Un-Becoming a Victim: Between Historic Reminder and Hallucination, Geographical Document and Childhood Memory, Collective Tragedy and Personal Healing

Event date
25 February 2019
Event time
13:00 - 14:45
Oxford week
Venue
Seminar Room L (between The Missing Bean cafe & the Bodleian Law Library)
Speaker(s)
Saša Rajšić

Abstract

To Un-Become is a multimedia art project which explores the concept of un-becoming through revisiting Operation Storm in Yugoslavia and its consequences over two decades later.

In April 2017, I retraced the journey of over 400km from my family’s first refugee shelter in Serbia to our former home in Croatia. For over two weeks, dawn to dusk, I walked following in reverse the same route which was taken by over 200,000 other refugees two decades previously during Operation Storm. 

Homes in ruins surrounded by collapsing walls can still be found in Bosnia and in Herzegovina and Croatia. These images evoked in me a stream of suppressed memories and emotions and inspired elaborate visions that would otherwise have remained unprovoked.

This journey merged the evidence of war with my own memories, both actual and constructed; it created a ‘visual noise’ that became my truth during the walk. I decided to walk not to test my own stamina, but rather to surrender the experience to the will of nature. I tasked myself not to merely move between two points, but to temporarily adopt a way of being in which both facts and imagination merged. 

In 2017, the border between Serbia and Croatia was once again a place where humanity was at its darkest. Thousands of refugees were denied entry to the European Union and were in temporary refugee camps in Serbia. Some of them were living alongside long-uprooted Serbian refugees facing over twenty years in exile. To Un-Become serves as a humble homage to millions of current refugees whose personal and collective tragedies I do not even claim to understand. In their movement across this land, the destinies of both refugee groups are forever soldered together in history. The destinies of their oppressors, meanwhile wander between war criminals and national heroes.

Bio

Saša Rajšić is an independent artist and researcher. He was born in Karlovac, Croatia, and like thousands of fellow Serbs from Croatia, fled his country during the war in Yugoslavia. He lived as a refugee in Serbia before immigrating to Canada in 2005.

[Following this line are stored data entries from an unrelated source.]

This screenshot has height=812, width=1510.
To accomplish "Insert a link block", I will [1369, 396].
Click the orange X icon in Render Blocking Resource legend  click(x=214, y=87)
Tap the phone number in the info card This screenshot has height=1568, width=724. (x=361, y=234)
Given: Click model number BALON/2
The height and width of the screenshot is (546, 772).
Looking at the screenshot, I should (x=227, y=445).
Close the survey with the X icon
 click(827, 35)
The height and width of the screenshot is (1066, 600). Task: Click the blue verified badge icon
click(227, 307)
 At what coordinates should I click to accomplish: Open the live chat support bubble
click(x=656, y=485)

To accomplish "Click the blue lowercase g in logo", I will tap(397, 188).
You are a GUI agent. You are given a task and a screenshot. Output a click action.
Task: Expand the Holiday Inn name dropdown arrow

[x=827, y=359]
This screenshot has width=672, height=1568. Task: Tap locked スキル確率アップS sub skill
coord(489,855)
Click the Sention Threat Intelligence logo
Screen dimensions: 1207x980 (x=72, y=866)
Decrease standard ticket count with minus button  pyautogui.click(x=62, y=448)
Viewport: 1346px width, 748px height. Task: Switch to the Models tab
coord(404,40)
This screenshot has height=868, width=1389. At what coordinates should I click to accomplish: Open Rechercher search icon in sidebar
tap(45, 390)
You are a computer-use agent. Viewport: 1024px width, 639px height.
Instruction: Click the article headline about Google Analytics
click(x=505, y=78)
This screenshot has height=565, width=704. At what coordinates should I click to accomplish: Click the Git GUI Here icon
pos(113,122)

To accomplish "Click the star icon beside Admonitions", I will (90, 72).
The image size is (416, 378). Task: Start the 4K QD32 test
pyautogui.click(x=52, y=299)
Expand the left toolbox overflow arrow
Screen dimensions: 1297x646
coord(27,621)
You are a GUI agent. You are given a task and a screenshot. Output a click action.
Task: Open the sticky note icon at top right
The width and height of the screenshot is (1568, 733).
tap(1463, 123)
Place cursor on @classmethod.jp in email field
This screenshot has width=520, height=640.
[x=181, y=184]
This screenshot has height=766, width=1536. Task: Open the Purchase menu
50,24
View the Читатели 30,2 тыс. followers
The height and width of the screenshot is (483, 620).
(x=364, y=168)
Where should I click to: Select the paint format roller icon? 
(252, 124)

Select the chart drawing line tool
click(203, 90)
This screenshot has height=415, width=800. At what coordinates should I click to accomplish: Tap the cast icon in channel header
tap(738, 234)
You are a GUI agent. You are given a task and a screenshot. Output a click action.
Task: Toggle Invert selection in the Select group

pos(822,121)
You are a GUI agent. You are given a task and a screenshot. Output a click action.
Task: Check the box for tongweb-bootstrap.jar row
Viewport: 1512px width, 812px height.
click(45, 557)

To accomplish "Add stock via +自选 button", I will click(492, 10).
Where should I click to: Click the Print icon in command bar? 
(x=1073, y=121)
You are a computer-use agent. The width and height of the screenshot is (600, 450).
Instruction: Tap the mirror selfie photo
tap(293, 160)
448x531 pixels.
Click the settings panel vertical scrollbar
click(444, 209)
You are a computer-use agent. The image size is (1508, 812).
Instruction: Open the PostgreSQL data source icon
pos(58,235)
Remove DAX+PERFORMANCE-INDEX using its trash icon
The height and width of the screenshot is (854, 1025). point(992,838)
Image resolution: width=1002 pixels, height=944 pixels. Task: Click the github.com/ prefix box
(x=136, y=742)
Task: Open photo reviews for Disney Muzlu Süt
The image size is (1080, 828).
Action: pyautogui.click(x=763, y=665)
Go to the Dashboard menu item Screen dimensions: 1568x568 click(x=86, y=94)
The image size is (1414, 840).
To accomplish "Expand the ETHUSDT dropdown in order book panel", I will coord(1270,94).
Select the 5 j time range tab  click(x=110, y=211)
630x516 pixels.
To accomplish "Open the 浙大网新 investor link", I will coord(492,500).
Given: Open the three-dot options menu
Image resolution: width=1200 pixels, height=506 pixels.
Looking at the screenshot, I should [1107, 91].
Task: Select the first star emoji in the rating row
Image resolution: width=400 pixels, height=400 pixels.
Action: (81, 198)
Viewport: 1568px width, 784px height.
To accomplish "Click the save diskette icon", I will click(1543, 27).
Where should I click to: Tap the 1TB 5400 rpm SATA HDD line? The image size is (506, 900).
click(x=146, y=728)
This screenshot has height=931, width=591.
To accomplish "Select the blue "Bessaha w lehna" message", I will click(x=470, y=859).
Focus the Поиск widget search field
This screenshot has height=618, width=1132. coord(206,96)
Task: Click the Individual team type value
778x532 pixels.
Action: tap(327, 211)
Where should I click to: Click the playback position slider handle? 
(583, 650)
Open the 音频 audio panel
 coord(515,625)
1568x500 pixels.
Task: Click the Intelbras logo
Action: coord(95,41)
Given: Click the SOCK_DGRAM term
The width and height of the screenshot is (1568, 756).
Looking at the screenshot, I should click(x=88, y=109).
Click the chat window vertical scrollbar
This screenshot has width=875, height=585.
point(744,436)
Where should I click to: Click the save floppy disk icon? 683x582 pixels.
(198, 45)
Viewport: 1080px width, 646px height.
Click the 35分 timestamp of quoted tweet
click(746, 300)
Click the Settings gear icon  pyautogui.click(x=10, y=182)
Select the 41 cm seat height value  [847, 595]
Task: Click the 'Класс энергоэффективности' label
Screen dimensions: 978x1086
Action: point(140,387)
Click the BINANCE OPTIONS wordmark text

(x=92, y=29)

Rajšić earned his BFA from OCAD University in 2011. Upon graduation, he received the Mudge Massey Traveling Award that enabled him to enrol in MA Studies at the University of the Arts Helsinki. He received the Jacques Dagenais Science in Culture Award in 2010 and Performance Studies International Enrichment Award in 2012.

Recently, Rajšić presented his work at Khalil Sakakini Cultural Centre in Ramallah and at the Annual Meeting on Law and Society in Toronto. He is a member of Displaced Peoples, a collaborative research network of the Law and Society Association, and Art and International Justice Initiative. His work has been exhibited in Italy, Sweden, Finland, Serbia, Germany, Greece, Palestine, Spain, UK, USA, and Canada, where he currently lives and works.